Data for processing =>
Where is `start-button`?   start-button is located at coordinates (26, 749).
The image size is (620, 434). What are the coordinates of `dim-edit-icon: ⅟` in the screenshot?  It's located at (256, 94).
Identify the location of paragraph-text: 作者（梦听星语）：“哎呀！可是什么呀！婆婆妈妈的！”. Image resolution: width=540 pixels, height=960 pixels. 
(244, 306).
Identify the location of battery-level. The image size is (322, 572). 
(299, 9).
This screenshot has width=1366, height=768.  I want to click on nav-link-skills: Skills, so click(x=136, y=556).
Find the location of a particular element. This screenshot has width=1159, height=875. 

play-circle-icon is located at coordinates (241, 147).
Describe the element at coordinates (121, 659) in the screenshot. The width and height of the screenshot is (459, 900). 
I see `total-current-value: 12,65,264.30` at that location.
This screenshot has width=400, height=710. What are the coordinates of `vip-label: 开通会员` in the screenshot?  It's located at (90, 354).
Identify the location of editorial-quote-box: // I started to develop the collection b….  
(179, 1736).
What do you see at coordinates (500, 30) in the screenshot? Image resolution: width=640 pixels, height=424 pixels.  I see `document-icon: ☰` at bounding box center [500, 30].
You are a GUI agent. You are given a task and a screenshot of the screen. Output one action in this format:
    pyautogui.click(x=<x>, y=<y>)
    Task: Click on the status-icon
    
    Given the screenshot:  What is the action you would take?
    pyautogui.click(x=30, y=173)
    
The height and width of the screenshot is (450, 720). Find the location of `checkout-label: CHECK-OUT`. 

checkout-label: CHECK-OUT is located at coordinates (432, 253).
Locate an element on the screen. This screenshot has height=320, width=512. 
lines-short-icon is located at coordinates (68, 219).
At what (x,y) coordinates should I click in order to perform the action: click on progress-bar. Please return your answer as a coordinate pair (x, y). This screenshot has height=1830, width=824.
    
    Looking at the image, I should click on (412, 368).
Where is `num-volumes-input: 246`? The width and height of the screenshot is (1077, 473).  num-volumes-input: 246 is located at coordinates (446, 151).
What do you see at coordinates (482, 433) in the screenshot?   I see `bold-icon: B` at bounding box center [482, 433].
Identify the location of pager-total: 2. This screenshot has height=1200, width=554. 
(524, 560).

Problem => Rewrite the entire listing above, changing every "Identify the location of" to "Find the position of" and leaving everything else untouched.

Answer for this exercise =>
Where is `start-button`?   start-button is located at coordinates (26, 749).
The image size is (620, 434). What are the coordinates of `dim-edit-icon: ⅟` in the screenshot?  It's located at (256, 94).
Find the position of paragraph-text: 作者（梦听星语）：“哎呀！可是什么呀！婆婆妈妈的！”. Image resolution: width=540 pixels, height=960 pixels. 
(244, 306).
Find the position of battery-level. The image size is (322, 572). 
(299, 9).
This screenshot has width=1366, height=768.  I want to click on nav-link-skills: Skills, so click(x=136, y=556).
Find the location of a particular element. This screenshot has width=1159, height=875. 

play-circle-icon is located at coordinates (241, 147).
Describe the element at coordinates (121, 659) in the screenshot. The width and height of the screenshot is (459, 900). 
I see `total-current-value: 12,65,264.30` at that location.
This screenshot has width=400, height=710. What are the coordinates of `vip-label: 开通会员` in the screenshot?  It's located at (90, 354).
Find the position of editorial-quote-box: // I started to develop the collection b….  
(179, 1736).
What do you see at coordinates (500, 30) in the screenshot? Image resolution: width=640 pixels, height=424 pixels.  I see `document-icon: ☰` at bounding box center [500, 30].
You are a GUI agent. You are given a task and a screenshot of the screen. Output one action in this format:
    pyautogui.click(x=<x>, y=<y>)
    Task: Click on the status-icon
    
    Given the screenshot:  What is the action you would take?
    pyautogui.click(x=30, y=173)
    
The height and width of the screenshot is (450, 720). Find the location of `checkout-label: CHECK-OUT`. 

checkout-label: CHECK-OUT is located at coordinates (432, 253).
Locate an element on the screen. This screenshot has height=320, width=512. 
lines-short-icon is located at coordinates (68, 219).
At what (x,y) coordinates should I click in order to perform the action: click on progress-bar. Please return your answer as a coordinate pair (x, y). This screenshot has height=1830, width=824.
    
    Looking at the image, I should click on (412, 368).
Where is `num-volumes-input: 246`? The width and height of the screenshot is (1077, 473).  num-volumes-input: 246 is located at coordinates (446, 151).
What do you see at coordinates (482, 433) in the screenshot?   I see `bold-icon: B` at bounding box center [482, 433].
Find the position of pager-total: 2. This screenshot has height=1200, width=554. 
(524, 560).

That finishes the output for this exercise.